Monday, 29 September 2014

Why China doesn’t feel the need to back down in Hong Kong

A protester raises placards that read “Occupy Central” and “Civil disobedience” in front of riot policemen outside the government headquarter in Hong Kong, Saturday, Sept. 27, 2014. Riot police in Hong Kong on Saturday arrested scores of students who stormed the government headquarters compound during a night of scuffles to protest China's refusal to allow genuine democratic reforms in the semiautonomous region. (AP Photo/Vincent Yu

Tear gas versus umbrellas—it’s a pretty unfair fight. But alas, the Hong Kong police’s crackdown on pro-democracy protesters over the last few days reflects a larger power imbalance between Hong Kong and its Communist Party overlords.


Hong Kong was once a crucial gateway for trade, investment, and capital-raising for its northern neighbor—a role that the 1997 handover only intensified. At first, at least. But China’s economy is less dependent on Hong Kong now than ever before. Though Hong Kong GDP isn’t counted as part of China’s overall GDP, here’s a sense of how the territory’s share would look if it were:



And as Hong Kong’s utility as a trade route into the mainland has dwindled, the territory has itself become more dependent on the mainland for its trade.



And, as Capital Economics pointed out in a note this morning, a tenth of Hong Kong’s GDP comes from tourism and retail, which will likely suffer if protests drag on.


In other words, China’s leaders may think they have little to lose by cracking down even harder on protesters—and less to gain by reversing their ban on universal suffrage in 2017, the source of the unrest (in August, the Chinese government said that candidates in the 2017 election must first be selected by a committee of pro-Beijing businessmen).


Any compromise on that point might stoke similar demands from the four other territories and countries that the People’s Republic claims: Macau, Tibet, Xinjiang, and Taiwan. (The first three are mainland territories; Taiwan operates entirely independently, despite the PRC nominally claiming it as its own territory.)


The fact that students in Taiwan are aligning with the Hong Kong demonstrators—and that Ma Ying-jeou, Taiwan’s generally pro-Beijing president, is supporting them—threatens the Communist Party’s policy of “reunification.” Meanwhile, an insurgency in Muslim-dominated Xinjiang is quickly gathering momentum.

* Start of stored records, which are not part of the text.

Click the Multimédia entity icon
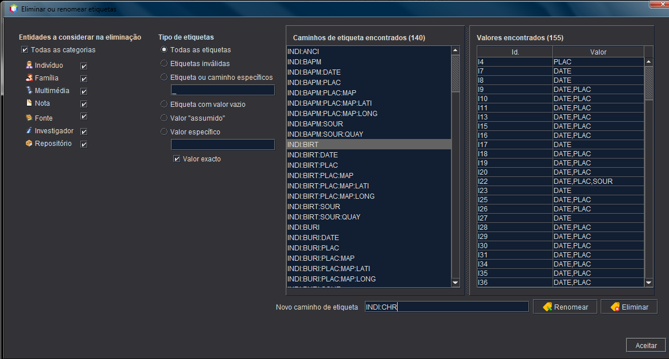click(29, 91)
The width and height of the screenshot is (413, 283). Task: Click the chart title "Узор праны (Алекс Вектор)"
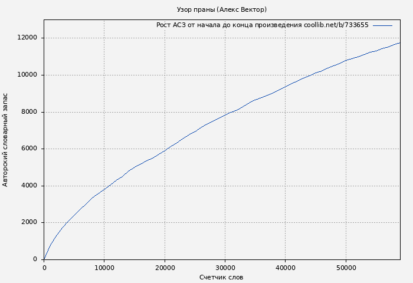point(222,9)
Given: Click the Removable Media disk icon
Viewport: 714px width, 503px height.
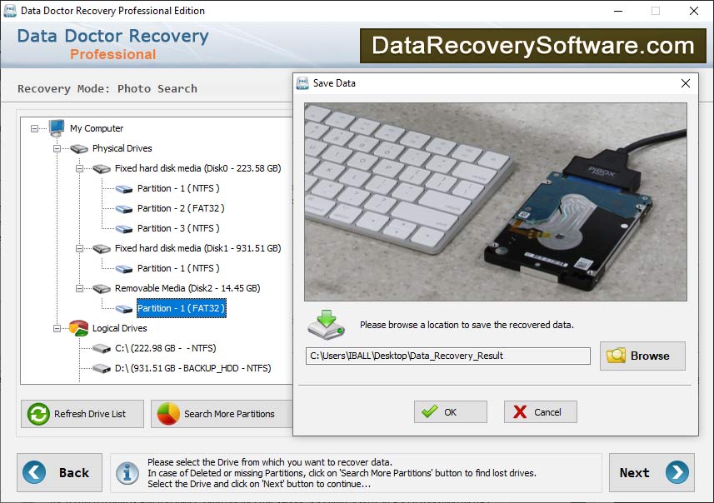Looking at the screenshot, I should pyautogui.click(x=102, y=288).
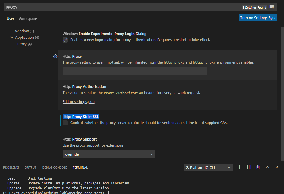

Of course these are the reasons China’s leaders might think they should maintain a hard line. There are plenty of ways that violence in Hong Kong could hurt the mainland. As we noted earlier, the territory is still a crucial inroad for foreign investment in China. Its capital markets provide vital foreign capital for Chinese companies.


Untold sums of personal, corporate, and government official wealth has gushed from the mainland into Hong Kong’s real estate market, causing home prices to more than double since 2009. A crackdown would almost certainly hurt Hong Kong’s property market, putting its banking sector at risk—and it would also likely drive up bad loans for the (much less well-capitalized) mainland too, if Hong Kong property is being used as collateral for loans (and hurt the net worth of government officials).


And since Hong Kong is the global center for yuan trading, it is also a portal through which huge sums of liquidity flow, through both real and fake trade financing. China’s leaders don’t seem to actually understand how dependent their country’s financial system is on these ever-rising tides of liquidity coming in via Hong Kong. And they may not realize how easily a liquidity crisis could occur if, God forbid, they do decide to call in the tanks.